ともあれ、銃身を短縮し海外製品と同等品の銃剣を延長するという改良をなぜ取らなかったのでしょうか。そもそもなぜ日本軍の白兵戦闘の根本たる銃剣にこの様な粗末品が主力として採用されるに至ったか教えて下さい。アメリカのM1905からして、依存のスパイク式に多大な不満が持たれていた事から、近代化として採用されたものですし。
パンジャンドラム

  1. どうやら、英国の銃剣が三十年式のそれに非常に酷似していました。形状も大きさもだいたい同じです。例としたP.1907銃剣ですと、全長21.75インチ(刃長17インチ)で468gという情報に当たりました。
    刀剣鋼には全く詳しくありませんが。日露戦前でバレルを国産化できなかった時代ですから、銃剣に関しては金質が悪いまま制定し直される事なく最後まで使われたのでしょうか。
    パンジャンドラム


  2. 30年式銃剣がお粗末....昭和19年度中期以降なら当たるかも、昭和20年には簡易銃剣なんて物も作ってますから。
    日本刀でも刃筋が合わなければ簡単に曲がったり折れたりします。刺突した際に左右にブレれば曲がるかも知れません。
    これはどの国の製品でも同じでしょう。尤も短ければ大丈夫かも。

    日本刀式の切っ先より両刃式の切っ先にした方が刺突には有利ですが「日本刀式の方が士気が上がる」と聞いた事があります。
    >切り損ずる....銃剣の刃は先端から19cm程グラインダーで削って刃付けしてあるだけですから斬劇より刺突用です。
    尚銃剣の重量は所持の刃部を5cm程で切断した物(昭和18年度製位 小倉/光精機 海軍用)で290g 鞘共460g程度ですから700gは鞘迄入れた重量と思います。
    poran


  3. poran様、ありがとうございます。
    確かに両刃のGeW98の銃剣で思いっきりひん曲がった画像を発見しました。

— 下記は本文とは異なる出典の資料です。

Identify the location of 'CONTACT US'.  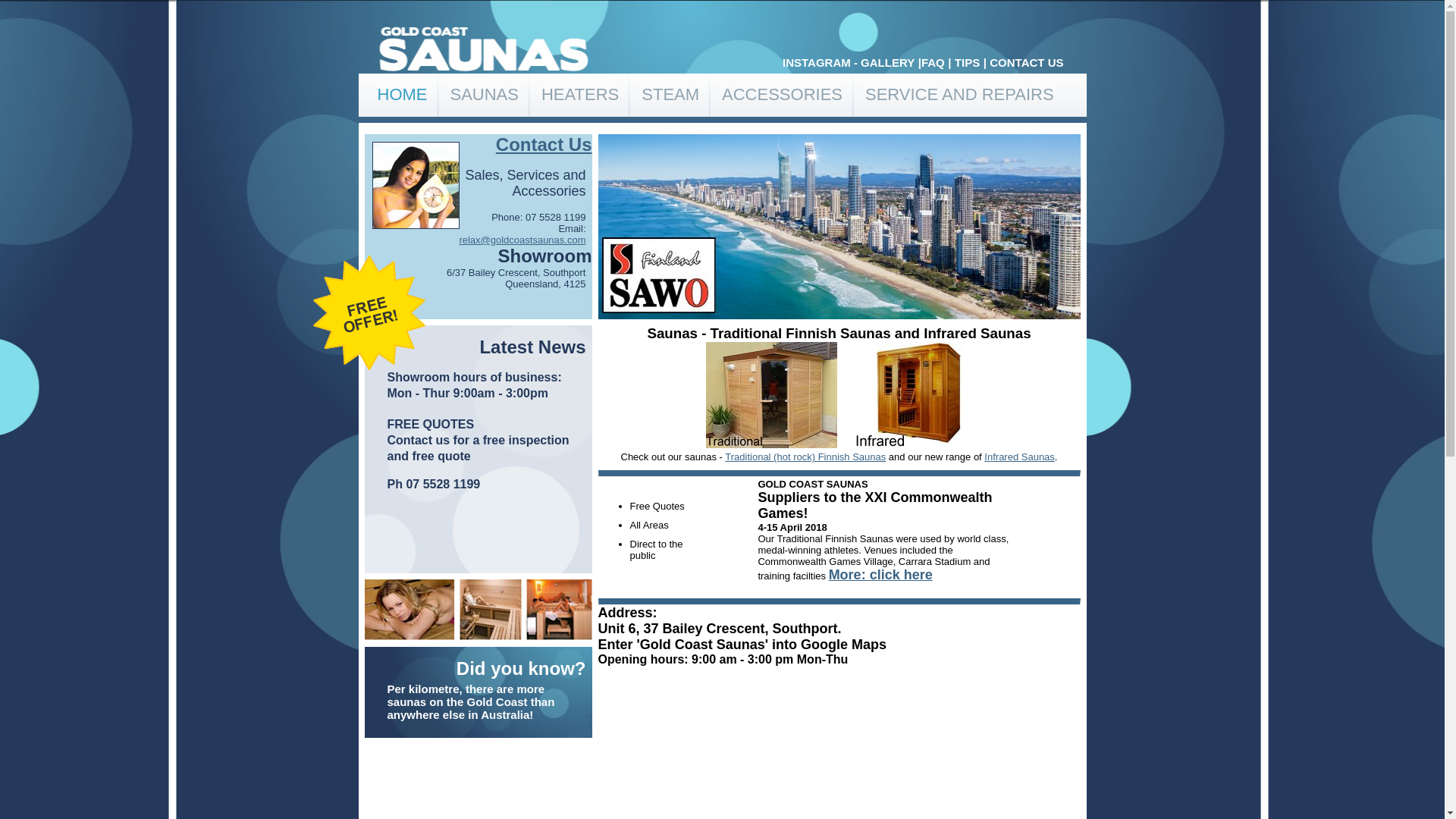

強度の件は各国似たり寄ったりなんですね。重量も、一般に流布する700gという数字が独り歩きしたものだったのですね。仮に鞘の重量170gを引けば530gで、諸外国のそれに何ら遜色するものではありませんね。正確な重量を調べてみたいと思います。アジ歴とかにありそうですし。
    しかしこれの形って本当に「かっこいい」以外の利点とか無いのでしょうか。想像するに、峰を分厚くできる為曲げモーメントに強く、斬撃で有利など…。まあどれだけ銃の方が負担に耐えられるかという話ですが、自分の命がかかっている時に銃の方が大事だ、という方はまずいないでしょうし。
    パンジャンドラム


  4. >>3
    >しかしこれの形って本当に「かっこいい」以外の利点とか無いのでしょうか。

    銃剣以外の用途に使用することを考えているのでは?
    銃剣単独でナイフとして使用したり・・・あと、現代の陸自が使用している銃剣はスコップとして使うことを前提にしているので海外の銃剣に比べてワザと大型に作られていると聞いたことがあります。
    おうる


  5. 剣として使うには曲げに強い片刃型の方が向いていますね。
    しかしどうも重量は530g程度な筈ですがあまり情報がありませんでした。